++++ Text provided ++++

Audit reform requires effective institutions, not rivalries

A recent article titled "Audit Gaps, National Traps," published in The Daily Star by the president of the Institute of Cost and Management Accountants of Bangladesh (ICMAB), has generated considerable reaction within the accounting and audit community. While it raises some legitimate concerns about audit coverage and governance gaps in Bangladesh, it unfortunately presents a somewhat fragmented and misleading narrative about the audit profession and the respective mandates of Institute of Chartered Accountants of Bangladesh (ICAB) and ICMAB.
Bangladesh's audit ecosystem, though in need of reform and expansion, should not be reduced to a turf war between professional bodies. The responsibility of audit is a public trust function, not a marketable commodity. Calling the current statutory audit system a "monopoly" ignores global and local rationale for regulated entry, technical control, and accountability. Auditors are not vendors. They are fiduciaries accountable to the public, the regulator, and capital markets.
The claim that audit fees have "surged under monopoly control" is misleading. Audit quality, independence, and due diligence come with a cost. Regulatory frameworks worldwide purposefully restrict audit licensing to ensure quality and trust, not to promote competition like telecoms or ride-sharing apps.
Moreover, the article selectively compares Bangladesh with the UK, Canada, and Australia, where there are unified bodies like CPA Canada or Institute of Chartered Accountants in England and Wales to license auditors. But these institutions enforce rigorous audit training, peer review, and disciplinary regimes. Their structures cannot be casually cited to argue for audit eligibility without addressing the compliance burden, enforcement infrastructure, or educational equivalence.

++++ Data excerpts ++++

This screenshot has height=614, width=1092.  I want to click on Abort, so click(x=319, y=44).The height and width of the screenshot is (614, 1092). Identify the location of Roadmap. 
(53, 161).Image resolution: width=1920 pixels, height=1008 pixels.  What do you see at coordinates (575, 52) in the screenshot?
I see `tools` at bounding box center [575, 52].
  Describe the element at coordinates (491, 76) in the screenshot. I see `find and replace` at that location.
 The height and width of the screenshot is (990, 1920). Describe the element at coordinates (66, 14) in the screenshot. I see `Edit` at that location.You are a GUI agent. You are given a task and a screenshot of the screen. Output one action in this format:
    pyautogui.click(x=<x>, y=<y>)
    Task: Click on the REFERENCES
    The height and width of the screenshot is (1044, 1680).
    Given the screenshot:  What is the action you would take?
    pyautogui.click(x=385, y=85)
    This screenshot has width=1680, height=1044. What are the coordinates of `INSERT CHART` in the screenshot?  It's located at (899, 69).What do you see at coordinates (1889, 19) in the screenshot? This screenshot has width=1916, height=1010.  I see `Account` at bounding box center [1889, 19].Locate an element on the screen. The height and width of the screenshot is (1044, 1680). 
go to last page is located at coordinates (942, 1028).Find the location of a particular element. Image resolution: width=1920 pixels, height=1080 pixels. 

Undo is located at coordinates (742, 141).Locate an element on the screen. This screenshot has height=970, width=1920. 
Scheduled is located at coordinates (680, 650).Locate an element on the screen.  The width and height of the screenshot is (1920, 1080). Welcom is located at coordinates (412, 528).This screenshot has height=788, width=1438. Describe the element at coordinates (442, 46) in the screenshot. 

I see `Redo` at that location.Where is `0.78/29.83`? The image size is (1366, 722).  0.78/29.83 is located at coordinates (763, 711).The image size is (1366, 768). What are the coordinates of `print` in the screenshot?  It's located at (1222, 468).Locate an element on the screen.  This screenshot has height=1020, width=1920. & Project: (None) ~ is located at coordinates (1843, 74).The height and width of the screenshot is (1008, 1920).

++++

**Activity 1**
In the article on audit reform, to whom are auditors described as accountable?
**Activity 2**
Translate this sentence from the article on audit reform into French: "The responsibility of audit is a public trust function, not a marketable commodity."

**Answer box 1**
They are accountable to the public, the regulator, and capital markets.

**Answer box 2**
La responsabilité de l'audit est une fonction de confiance publique, et non une marchandise commercialisable.